INSTRUCTIONS TO FOLLOW -
Please output every row below word for word, leaving the pictures out.

INFORMATION PROVIDED -
━━━━━━━━━━
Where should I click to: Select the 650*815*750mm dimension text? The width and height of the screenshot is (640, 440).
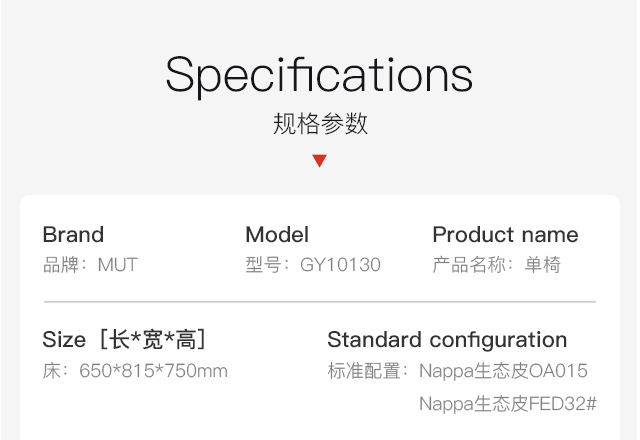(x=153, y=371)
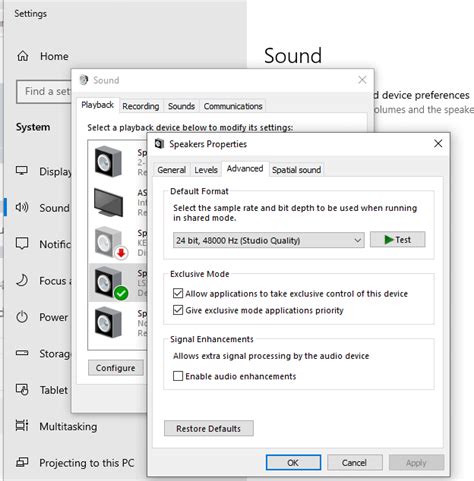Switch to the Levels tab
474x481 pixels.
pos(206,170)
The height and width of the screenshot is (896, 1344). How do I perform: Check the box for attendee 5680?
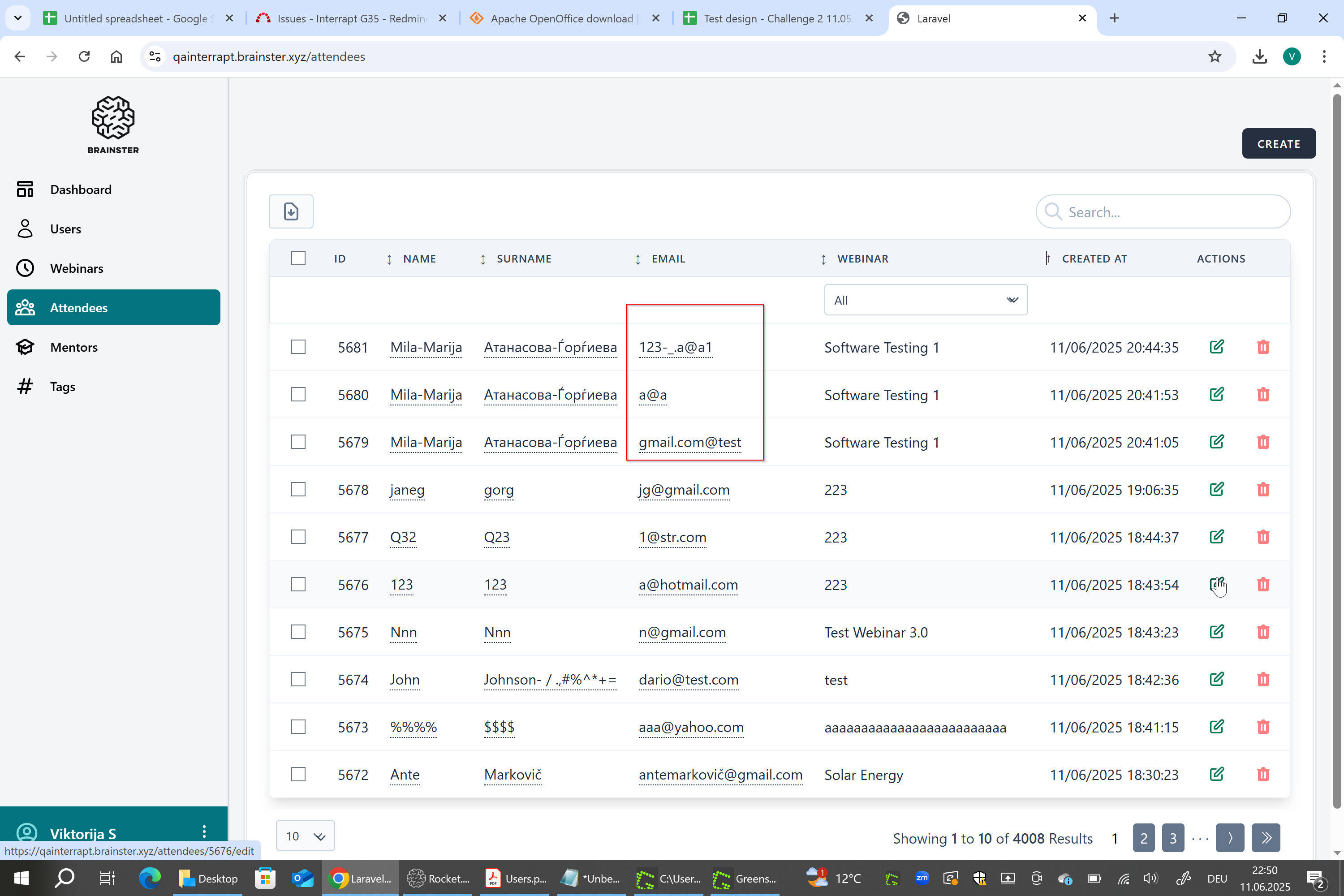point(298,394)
━━━━━━━━━━
SOLUTION TO THE PROBLEM -
Where should I click to: Select the 650*815*750mm dimension text? The width and height of the screenshot is (640, 440).
(x=153, y=371)
Switch to the Levels tab
474x481 pixels.
pos(206,170)
The height and width of the screenshot is (896, 1344). How do I perform: Check the box for attendee 5680?
point(298,394)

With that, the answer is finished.